Convoqué devant le juge d'instruction fin janvier 2021, « L » rapporte les propos que Iouri lui a tenu : « on vous connaît, on sait qui vous êtes, on sait où vous travaillez, on aimerait que vous nous transmettiez des choses qui touchent la Russie ». L'officier reconnaît n'avoir pas exprimé son refus ouvertement ni acquiescé. Il a conservé cependant les clés USB et le téléphone remis par Iouri A « sans s'en servir », à l'exception du téléphone, allumé une fois. « J'ai parfaitement conscience qu'il puisse m'être reproché de n'avoir pas immédiatement rendu compte de cet incident. J'ai considéré qu'il demeurerait sans suite, et voulu ainsi éviter des circonstances houleuses ». L'officier supérieur nie « catégoriquement avoir été recruté par les services secrets russes et avoir livré des informations portant atteinte aux intérêts fondamentaux de la nation ». Selon un rapport de la DRSD du 10 juin 2020 « Une compromission d'informations classifiées n'a pas été avérée », des journalistes d'écrire qu'il n'était pas habilité " Secret ce qui paraît surprenant.

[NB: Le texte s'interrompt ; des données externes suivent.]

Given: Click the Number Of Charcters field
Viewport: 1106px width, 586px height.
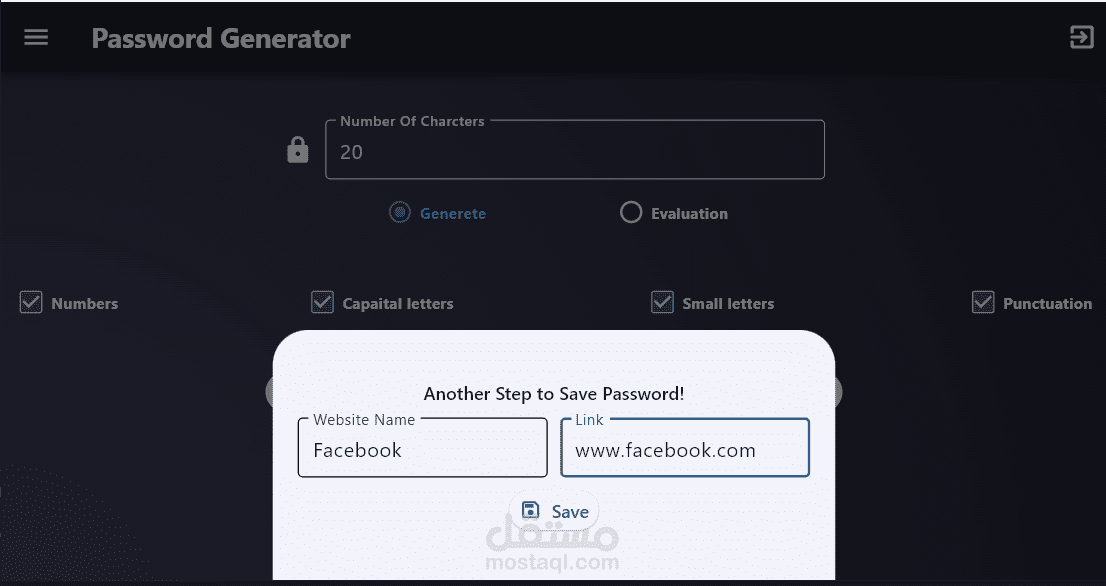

L'officier « aurait été approché, sans qu'on comprenne pourquoi, par un officier russe qui lui aurait proposé de travailler pour ce pays, proposition qu'il aurait acceptée passivement dans un moment de trouble ». Le lieutenant-colonel « L » passé par l’Ecole spéciale militaire Saint-Cyr promotion Capitaine Hamacek 1989-1992 est un « russisiant » (Spécialiste du monde russophone) qui a été attaché militaire au Kazakhstan de 2014 à 2016. A-t-il été approché dès Saint-Cyr ? lors de son passage au Centre de formation interarmées au renseignement, à Strasbourg ? durant son passage à l’Ecole de l’OTAN en Allemagne ? ou lors de ses missions en Finlande ? « L » a été placé sous bracelet électronique au mois d'août 2022 et libéré sous contrôle judiciaire. « Une partie du dossier d'instruction demeure classifiée et ces procédures judiciaires sont assez souvent, au moins en partie, à huis clos ».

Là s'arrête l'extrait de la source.